Giré hacia él con una ceja levantada. Yo nunca le había dicho a Henrry que no tenía intenciones de volver a ver a Meredith, pero era increíble lo fácil que resultaba para algunos sacar conclusiones con muy pocos detalles. Tal vez se trataba de que si él estuviera en mi lugar, habría logrado lo que yo evidentemente era incapaz de hacer: alejarme antes de complicar más las cosas.
—Henrry, tienes treinta años.
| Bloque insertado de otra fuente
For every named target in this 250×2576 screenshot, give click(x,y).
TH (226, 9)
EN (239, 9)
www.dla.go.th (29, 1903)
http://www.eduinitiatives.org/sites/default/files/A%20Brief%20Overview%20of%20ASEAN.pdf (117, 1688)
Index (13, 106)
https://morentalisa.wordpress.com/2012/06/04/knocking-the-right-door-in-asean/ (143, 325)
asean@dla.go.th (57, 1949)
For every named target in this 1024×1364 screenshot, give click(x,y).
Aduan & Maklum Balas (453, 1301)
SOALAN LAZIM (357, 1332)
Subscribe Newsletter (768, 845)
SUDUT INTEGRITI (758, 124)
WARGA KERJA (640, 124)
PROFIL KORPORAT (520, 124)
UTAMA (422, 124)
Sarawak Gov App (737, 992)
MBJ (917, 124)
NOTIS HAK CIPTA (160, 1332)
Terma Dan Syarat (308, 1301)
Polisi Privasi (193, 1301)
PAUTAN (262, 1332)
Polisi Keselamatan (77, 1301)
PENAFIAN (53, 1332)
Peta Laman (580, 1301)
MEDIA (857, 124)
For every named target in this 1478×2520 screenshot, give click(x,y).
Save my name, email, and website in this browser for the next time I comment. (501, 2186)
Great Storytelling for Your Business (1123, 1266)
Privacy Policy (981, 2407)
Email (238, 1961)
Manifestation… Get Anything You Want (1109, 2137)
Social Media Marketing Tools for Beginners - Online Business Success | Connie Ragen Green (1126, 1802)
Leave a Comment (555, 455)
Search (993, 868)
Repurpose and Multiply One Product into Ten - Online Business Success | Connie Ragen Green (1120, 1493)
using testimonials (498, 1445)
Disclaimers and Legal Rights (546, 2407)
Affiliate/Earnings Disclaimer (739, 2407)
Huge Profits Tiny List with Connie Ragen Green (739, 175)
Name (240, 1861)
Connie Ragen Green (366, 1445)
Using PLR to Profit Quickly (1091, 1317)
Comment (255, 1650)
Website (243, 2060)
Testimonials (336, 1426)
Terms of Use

No uses términos como tu chica. Ya no estás en secundaria.
—Interesante elección de palabras. —Se inclinó hacia mí, con un brillo travieso en los ojos—. Porque entre todas las cosas que pudiste decir, no elegiste el “no es mi chica, Henrry”.
Caer en el juego de mi amigo no valía la pena, por lo que no me molesté en responder. Volví mi mirada hasta Meredith, que ya terminaba de recorrer la alfombra detrás de Heather debido a que algunos fotógrafos la habían detenido. La risita satisfecha y molesta de Henrry fue lo último que escuché antes de dar un paso hacia delante.
Había mucha gente entre la entrada y el vestíbulo, pero apenas los noté mientras recorría la distancia hacia la puerta. Por alguna razón que no podía definir me moría de ganas por tener a Meredith cerca, oir su risa.
Durante toda la tarde me había costado el no llamarla y preguntarle si estaba todo bien o si mi hermana estaba acabando con sus nervios como hacía con los míos siempre que cometía el error de encerrarme con ella, pero me contuve porque me imaginé que si Meredith no se había comunicado era porque estaba bien. Ignoré por completo la posibilidad de que estuviera tirada en el suelo en posición fetal tras perder la razón en compañía de Heather.